Stated exercise :: Output the material as a two-column CSV with columns named instruction and action, starting at the line containing "Select the right" and ending after the line containing "pos(543,331)". Give one row for each instruction and its answer, with each field quoted, line breaks replaced by spaces, and the pictures omitted.

Data ::
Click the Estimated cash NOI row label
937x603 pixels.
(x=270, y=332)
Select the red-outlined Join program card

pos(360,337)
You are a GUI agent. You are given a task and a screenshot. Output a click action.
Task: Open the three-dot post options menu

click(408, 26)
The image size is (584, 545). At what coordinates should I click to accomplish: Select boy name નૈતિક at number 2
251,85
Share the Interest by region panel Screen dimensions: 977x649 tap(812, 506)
* * *
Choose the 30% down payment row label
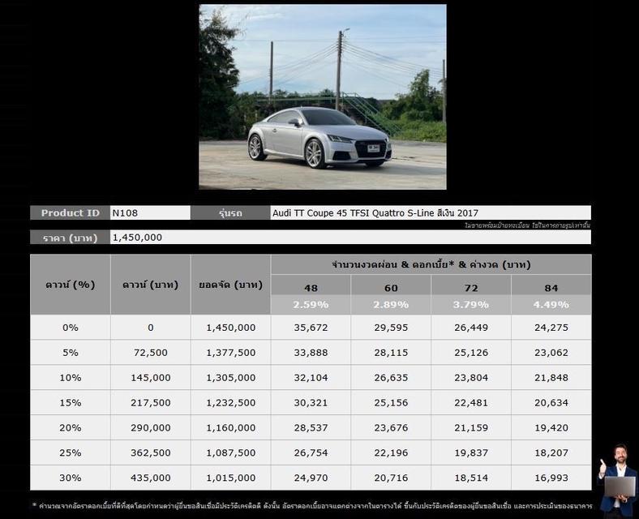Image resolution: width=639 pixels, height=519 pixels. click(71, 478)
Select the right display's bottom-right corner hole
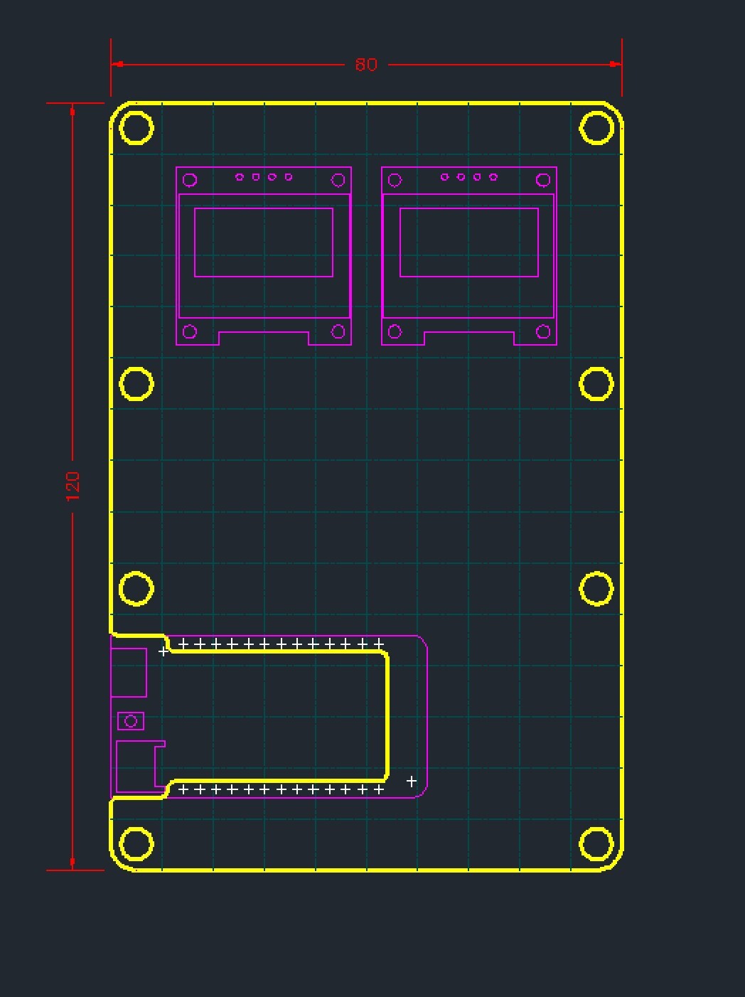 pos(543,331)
* * *
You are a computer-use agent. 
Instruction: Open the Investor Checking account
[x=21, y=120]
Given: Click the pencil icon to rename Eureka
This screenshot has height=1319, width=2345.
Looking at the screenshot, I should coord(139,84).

Task response ::
instruction,action
"Select the right display's bottom-right corner hole","pos(543,331)"